Monday, October 25, 2004

Reston wireless communications company Nextel Communications Inc.’s strong subscriber growth helped push up recent earnings that analysts said were slightly better than expected.

Nextel last week said for the third quarter ended Sept. 30 the company earned $586 million (53 cents per share), up 69 percent from last year’s quarter at $346 million (33 cents).

Sales also surged 18 percent to $3.4 billion from $2.89 billion a year earlier, which the company attributed to its prepaid service Boost Mobile, government contracts and overall higher demand.

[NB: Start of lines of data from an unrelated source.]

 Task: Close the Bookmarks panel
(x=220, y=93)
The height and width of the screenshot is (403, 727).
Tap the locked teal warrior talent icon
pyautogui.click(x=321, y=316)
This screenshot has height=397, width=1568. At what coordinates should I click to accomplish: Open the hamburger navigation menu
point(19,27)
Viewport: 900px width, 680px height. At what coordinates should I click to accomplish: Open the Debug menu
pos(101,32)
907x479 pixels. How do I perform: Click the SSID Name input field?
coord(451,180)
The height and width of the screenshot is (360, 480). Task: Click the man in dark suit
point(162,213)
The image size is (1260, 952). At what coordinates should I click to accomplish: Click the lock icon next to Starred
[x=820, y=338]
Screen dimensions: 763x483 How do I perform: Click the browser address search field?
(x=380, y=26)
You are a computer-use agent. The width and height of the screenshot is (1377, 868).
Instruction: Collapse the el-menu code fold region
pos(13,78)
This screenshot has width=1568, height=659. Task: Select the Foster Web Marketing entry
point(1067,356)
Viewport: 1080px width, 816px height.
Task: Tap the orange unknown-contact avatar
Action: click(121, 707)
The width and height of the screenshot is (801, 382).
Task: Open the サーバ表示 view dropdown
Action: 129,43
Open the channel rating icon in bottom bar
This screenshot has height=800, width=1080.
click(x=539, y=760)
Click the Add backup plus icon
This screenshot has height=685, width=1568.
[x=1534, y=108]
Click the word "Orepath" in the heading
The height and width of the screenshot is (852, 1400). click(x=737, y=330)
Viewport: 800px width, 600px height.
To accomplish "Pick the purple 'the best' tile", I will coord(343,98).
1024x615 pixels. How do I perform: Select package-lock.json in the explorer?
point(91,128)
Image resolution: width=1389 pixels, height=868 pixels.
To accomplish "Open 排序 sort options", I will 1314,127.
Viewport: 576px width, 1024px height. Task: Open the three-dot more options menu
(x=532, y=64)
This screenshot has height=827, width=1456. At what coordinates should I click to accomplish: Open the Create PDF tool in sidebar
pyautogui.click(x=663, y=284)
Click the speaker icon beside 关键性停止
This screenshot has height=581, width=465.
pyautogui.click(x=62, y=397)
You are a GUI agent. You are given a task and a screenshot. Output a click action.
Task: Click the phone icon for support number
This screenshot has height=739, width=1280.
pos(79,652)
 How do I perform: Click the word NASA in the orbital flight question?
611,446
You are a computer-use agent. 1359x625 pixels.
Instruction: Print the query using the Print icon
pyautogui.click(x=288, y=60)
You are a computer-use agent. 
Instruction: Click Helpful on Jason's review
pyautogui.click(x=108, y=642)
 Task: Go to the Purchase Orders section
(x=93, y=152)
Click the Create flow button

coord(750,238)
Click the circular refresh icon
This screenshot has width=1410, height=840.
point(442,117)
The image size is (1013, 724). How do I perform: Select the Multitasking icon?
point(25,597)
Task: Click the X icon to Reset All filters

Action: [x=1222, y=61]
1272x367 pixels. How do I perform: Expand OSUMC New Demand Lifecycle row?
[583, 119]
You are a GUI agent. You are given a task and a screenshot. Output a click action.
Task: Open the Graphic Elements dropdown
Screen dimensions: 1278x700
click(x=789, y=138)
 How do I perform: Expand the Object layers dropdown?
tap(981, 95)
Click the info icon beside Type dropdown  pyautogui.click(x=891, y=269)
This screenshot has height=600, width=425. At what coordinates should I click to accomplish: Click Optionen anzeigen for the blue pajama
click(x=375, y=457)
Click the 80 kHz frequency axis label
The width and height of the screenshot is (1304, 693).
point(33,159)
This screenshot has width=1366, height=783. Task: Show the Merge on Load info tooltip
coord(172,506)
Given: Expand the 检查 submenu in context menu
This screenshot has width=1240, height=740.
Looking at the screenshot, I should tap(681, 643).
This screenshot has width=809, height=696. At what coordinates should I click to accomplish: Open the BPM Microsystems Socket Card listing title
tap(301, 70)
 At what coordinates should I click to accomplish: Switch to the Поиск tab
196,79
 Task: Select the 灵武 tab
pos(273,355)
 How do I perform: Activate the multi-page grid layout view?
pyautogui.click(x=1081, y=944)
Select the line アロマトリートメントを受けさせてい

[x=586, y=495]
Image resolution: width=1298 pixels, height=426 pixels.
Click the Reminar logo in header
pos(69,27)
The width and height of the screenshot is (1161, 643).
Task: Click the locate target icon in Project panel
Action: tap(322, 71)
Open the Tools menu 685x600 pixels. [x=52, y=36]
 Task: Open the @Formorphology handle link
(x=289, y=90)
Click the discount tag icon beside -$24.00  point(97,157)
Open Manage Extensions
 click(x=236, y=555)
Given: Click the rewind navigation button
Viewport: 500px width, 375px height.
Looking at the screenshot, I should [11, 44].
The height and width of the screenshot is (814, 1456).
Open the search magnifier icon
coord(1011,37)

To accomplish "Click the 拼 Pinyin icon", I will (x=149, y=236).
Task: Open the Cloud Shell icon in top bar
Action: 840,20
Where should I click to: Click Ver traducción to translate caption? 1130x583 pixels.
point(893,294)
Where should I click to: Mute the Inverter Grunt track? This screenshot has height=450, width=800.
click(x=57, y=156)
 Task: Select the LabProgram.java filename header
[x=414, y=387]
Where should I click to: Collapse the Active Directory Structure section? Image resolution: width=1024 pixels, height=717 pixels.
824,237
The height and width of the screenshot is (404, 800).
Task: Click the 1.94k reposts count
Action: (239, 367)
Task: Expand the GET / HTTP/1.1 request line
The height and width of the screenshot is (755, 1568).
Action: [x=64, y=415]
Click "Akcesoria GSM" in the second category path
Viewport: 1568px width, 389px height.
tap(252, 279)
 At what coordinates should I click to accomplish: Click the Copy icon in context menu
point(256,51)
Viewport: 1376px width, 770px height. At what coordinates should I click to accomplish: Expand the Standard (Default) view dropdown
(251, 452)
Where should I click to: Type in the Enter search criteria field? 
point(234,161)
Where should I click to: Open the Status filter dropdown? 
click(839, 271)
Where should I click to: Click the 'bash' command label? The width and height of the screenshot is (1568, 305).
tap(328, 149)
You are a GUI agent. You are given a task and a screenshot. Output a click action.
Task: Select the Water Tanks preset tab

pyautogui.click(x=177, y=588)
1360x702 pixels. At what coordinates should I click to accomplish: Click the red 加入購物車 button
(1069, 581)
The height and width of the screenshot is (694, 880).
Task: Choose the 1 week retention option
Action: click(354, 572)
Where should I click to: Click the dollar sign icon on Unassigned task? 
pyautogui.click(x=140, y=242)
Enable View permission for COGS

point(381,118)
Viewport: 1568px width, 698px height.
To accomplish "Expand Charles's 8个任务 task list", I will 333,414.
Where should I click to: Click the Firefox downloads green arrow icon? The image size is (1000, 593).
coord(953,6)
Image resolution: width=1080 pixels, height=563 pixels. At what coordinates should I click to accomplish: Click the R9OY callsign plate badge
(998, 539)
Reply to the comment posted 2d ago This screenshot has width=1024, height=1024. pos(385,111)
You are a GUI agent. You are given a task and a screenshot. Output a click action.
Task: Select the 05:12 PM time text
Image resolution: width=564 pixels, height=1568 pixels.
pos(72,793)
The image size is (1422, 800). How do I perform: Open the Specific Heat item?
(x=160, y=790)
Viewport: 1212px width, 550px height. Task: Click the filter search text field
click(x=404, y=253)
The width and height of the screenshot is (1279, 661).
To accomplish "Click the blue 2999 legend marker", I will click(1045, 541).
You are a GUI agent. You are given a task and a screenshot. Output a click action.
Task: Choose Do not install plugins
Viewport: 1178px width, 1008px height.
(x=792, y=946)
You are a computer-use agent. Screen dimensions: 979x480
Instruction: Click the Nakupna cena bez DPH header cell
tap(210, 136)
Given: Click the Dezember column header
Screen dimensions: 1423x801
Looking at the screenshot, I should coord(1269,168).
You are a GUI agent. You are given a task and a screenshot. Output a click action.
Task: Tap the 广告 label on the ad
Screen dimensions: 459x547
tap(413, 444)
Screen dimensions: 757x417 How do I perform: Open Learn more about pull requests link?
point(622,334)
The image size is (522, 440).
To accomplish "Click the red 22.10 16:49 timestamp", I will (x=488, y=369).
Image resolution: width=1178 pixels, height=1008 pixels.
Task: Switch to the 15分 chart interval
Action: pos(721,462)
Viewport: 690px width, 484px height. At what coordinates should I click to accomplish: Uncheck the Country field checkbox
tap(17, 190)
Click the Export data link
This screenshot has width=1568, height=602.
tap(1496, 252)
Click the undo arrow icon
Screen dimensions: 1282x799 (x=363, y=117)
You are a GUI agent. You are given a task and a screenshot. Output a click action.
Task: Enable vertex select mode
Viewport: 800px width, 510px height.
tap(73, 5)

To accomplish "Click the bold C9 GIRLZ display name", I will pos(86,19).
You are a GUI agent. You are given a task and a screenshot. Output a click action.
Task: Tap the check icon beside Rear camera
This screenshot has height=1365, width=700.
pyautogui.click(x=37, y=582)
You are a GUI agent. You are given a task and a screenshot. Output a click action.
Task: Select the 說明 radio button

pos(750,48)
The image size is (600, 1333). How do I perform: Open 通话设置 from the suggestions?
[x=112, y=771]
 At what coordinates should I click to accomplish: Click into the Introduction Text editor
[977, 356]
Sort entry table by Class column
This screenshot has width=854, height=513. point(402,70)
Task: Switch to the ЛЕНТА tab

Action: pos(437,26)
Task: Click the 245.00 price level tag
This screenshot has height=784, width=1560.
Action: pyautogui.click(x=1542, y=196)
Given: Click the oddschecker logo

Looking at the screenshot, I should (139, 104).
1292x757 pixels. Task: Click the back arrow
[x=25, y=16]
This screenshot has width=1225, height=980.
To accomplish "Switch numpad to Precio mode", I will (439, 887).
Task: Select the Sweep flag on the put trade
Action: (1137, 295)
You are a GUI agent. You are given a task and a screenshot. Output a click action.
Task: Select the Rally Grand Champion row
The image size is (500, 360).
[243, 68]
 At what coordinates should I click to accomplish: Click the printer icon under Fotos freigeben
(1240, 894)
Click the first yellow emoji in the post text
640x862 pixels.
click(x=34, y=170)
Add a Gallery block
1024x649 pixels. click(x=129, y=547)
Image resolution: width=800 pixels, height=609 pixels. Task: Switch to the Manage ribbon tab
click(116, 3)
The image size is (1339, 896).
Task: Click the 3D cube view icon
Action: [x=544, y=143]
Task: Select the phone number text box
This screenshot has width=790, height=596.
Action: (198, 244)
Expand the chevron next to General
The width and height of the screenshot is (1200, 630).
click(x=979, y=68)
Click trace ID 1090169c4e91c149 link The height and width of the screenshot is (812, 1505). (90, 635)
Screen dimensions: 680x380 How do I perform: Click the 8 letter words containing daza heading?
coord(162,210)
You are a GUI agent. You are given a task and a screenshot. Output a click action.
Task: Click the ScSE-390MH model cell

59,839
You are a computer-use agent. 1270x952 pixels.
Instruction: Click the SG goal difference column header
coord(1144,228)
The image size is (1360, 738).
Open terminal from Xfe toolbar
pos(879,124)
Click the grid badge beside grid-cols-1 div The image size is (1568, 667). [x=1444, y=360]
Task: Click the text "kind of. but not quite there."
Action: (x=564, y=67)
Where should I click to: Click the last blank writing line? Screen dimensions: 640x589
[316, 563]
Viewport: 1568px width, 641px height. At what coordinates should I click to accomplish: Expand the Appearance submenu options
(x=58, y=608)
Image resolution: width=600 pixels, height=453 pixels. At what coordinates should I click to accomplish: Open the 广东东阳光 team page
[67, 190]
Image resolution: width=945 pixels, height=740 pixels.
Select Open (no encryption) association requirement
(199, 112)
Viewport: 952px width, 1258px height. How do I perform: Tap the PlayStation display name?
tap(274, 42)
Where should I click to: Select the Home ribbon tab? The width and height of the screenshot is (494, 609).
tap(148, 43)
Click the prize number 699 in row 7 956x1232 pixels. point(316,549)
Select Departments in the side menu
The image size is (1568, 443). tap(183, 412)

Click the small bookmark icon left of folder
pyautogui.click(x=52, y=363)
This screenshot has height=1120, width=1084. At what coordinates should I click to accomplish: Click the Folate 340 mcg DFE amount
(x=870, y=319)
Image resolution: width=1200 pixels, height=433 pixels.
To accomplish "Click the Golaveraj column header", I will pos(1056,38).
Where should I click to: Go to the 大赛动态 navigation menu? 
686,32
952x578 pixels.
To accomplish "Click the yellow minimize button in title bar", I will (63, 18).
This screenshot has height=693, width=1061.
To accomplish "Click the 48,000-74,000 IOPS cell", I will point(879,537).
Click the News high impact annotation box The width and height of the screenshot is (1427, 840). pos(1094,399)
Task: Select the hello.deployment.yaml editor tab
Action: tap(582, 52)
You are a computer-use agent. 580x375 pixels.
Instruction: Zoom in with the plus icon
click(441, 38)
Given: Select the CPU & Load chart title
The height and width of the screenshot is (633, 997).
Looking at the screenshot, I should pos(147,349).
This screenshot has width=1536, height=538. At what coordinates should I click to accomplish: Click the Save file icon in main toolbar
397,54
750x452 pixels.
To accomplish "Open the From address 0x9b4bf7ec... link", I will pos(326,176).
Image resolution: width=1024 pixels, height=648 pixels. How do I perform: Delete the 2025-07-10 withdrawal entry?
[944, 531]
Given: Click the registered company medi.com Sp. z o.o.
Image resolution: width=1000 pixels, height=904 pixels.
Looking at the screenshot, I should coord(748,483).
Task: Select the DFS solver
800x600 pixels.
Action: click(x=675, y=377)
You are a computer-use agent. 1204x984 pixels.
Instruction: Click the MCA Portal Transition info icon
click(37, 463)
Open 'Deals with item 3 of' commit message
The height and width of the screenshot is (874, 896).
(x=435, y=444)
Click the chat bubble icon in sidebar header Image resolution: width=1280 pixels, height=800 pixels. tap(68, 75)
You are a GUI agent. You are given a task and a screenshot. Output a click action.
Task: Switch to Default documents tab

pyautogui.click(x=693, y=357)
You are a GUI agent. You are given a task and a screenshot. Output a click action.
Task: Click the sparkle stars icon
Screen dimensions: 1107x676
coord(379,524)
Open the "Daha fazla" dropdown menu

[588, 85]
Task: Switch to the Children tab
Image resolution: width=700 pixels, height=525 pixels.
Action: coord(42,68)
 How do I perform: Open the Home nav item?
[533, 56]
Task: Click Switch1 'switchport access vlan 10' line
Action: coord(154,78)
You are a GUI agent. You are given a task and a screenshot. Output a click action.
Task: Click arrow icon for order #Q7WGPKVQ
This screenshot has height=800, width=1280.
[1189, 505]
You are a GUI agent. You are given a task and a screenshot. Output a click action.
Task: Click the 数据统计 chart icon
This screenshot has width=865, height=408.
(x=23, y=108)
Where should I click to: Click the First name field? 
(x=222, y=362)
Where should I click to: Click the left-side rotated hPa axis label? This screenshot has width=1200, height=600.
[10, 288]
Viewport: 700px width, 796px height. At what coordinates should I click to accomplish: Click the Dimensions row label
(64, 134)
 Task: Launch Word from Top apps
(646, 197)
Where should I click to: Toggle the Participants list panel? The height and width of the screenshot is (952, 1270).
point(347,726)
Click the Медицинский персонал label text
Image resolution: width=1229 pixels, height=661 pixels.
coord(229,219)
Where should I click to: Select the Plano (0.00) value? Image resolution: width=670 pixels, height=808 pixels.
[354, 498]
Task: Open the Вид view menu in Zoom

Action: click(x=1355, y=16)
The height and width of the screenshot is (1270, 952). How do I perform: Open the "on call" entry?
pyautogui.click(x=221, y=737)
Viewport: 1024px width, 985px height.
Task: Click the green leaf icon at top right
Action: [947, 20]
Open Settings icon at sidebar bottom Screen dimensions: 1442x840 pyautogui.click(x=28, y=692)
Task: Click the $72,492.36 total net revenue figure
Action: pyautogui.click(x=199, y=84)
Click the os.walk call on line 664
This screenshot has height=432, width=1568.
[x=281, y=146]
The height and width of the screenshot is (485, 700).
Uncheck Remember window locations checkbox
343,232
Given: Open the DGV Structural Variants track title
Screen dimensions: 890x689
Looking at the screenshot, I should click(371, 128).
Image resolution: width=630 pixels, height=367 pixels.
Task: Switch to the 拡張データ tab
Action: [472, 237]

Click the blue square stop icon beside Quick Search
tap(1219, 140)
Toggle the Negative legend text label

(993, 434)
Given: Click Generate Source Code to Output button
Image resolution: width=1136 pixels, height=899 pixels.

Nextel added 550,000 subscribers, 195,000 of those from Boost Mobile, during the quarter, reaching 15.3 million total users. The company’s customers spend on average $69 a month for calling plans.

Nextel lost fewer customers during the quarter, with a “churn” rate of 1.5 percent from 1.7 percent in the prior quarter. The company also retired $481 million in debt during the quarter.

Analyst Christopher Larsen, with Prudential Equity Group LLC, raised his earnings per share estimates by a few pennies for the fourth quarter and full year.

But he noted that Nextel’s 2004 guidance calls for an increase in capital expenditures to $2.4 billion, up from $2.2 billion. The extra costs are expected to lower Nextel’s free cash flow to $1.5 billion from $1.7 billion.

Despite the lower free cash-flow estimates, Mr. Larsen said Nextel “is still a long-term attractive play,” rating the stock a “buy.”

Mr. Larsen does not own any stock and Prudential Equity, a New York subsidiary of Prudential Financial Inc., has no business with Nextel.

While some analysts were concerned about the increased capital expenses, analyst Greg Gorbatenko said Nextel is simply investing in its expanding business.

“Subscriber growth is very strong. Had it not been as strong, the company would not need as much for capital expenditures,” said Mr. Gorbatenko with Chicago research firm Marquis Investment Research.

Nextel will still have to work to keep its push-to-talk communication technology competitive among other companies like Verizon Wireless and Cingular Wireless, he said.

Mr. Gorbatenko does not own any Nextel shares and Marquis has no business with the company.

Shares of Nextel closed yesterday on the Nasdaq Stock Market at $25.28, down 11 cents from a week earlier at $25.39.

Bill Cram, research analyst for Chicago boutique investment bank Loop Capital Markets, said he expected Nextel’s stock to increase once Nextel has completed a deal with the Federal Communications Commission. Mr. Cram, who rated Nextel as “outperform,” does not own any Nextel stock and Loop Capital has no banking relationship with the company.

The FCC has authorized giving Nextel a chunk of spectrum in exchange for some spectrum the company had been using. Nextel spokesman Tim O’Regan said the company has not yet accepted the FCC’s decision. He would not say when the deal might be finalized.

Nextel pushed for the spectrum swap as a way to ensure public service communication systems are free of interference.